(WHAT NEEDS TO BE DONE):
Print each entry word for word without images.
......
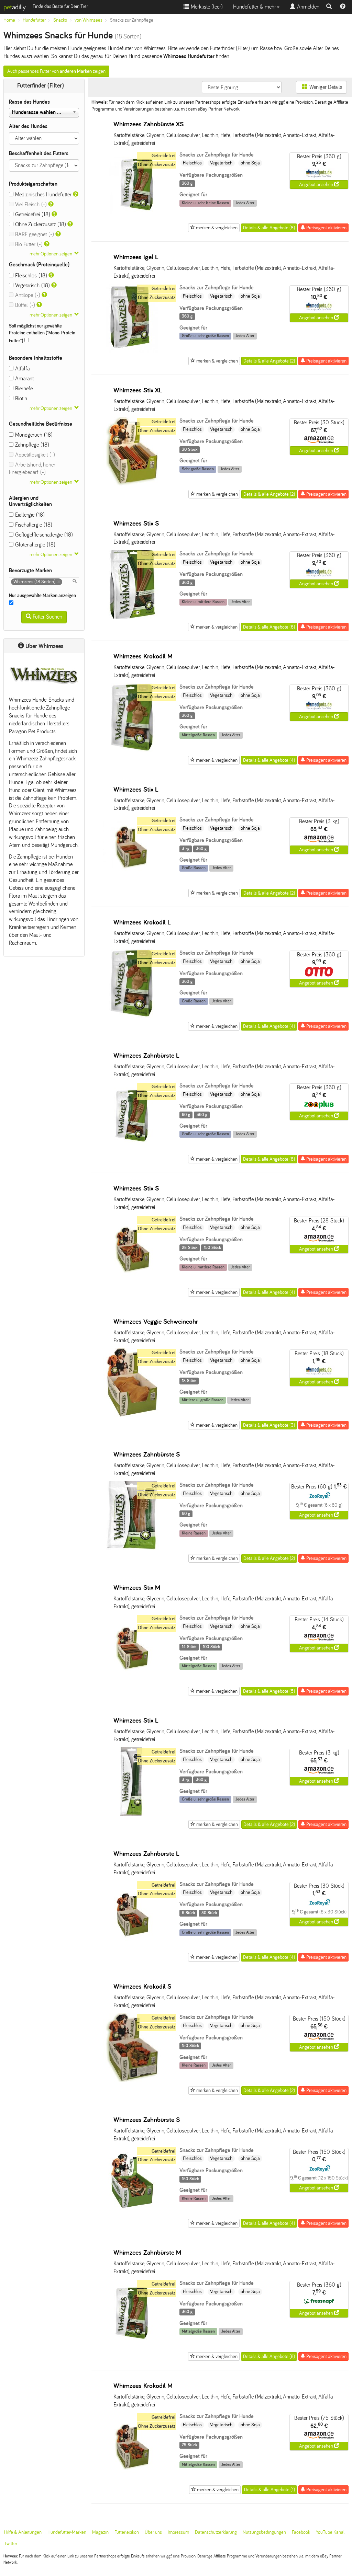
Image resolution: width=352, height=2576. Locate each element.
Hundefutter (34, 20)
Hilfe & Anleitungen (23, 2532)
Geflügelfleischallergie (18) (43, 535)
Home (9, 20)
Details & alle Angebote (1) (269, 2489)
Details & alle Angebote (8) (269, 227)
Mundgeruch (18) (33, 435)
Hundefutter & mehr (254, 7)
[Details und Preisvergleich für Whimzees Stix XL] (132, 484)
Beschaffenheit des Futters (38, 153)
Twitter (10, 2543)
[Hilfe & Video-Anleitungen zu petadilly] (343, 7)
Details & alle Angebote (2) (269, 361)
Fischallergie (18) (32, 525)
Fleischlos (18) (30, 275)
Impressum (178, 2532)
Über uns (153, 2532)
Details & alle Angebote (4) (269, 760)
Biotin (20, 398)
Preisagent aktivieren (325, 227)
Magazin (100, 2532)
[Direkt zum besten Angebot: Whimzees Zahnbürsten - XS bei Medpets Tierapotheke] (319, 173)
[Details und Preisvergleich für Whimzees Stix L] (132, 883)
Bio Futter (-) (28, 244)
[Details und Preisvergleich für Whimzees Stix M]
......
(SOLUTION FOR THIS PROBLEM):
Image resolution: width=352, height=2576. Locate each element.
Hundefutter (34, 20)
Hilfe & Anleitungen (23, 2532)
Geflügelfleischallergie (18) (43, 535)
Home (9, 20)
Details & alle Angebote (1) (269, 2489)
Details & alle Angebote (8) (269, 227)
Mundgeruch (18) (33, 435)
Hundefutter & mehr (254, 7)
[Details und Preisvergleich für Whimzees Stix XL] (132, 484)
Beschaffenheit des Futters (38, 153)
Twitter (10, 2543)
[Hilfe & Video-Anleitungen zu petadilly] (343, 7)
Details & alle Angebote (2) (269, 361)
Fischallergie (18) (32, 525)
Fleischlos (18) (30, 275)
Impressum (178, 2532)
Über uns (153, 2532)
Details & alle Angebote (4) (269, 760)
Biotin (20, 398)
Preisagent aktivieren (325, 227)
Magazin (100, 2532)
[Direkt zum besten Angebot: Whimzees Zahnbürsten - XS bei Medpets Tierapotheke] (319, 173)
[Details und Preisvergleich für Whimzees Stix L] (132, 883)
Bio Futter (-) (28, 244)
[Details und Preisvergleich für Whimzees Stix M]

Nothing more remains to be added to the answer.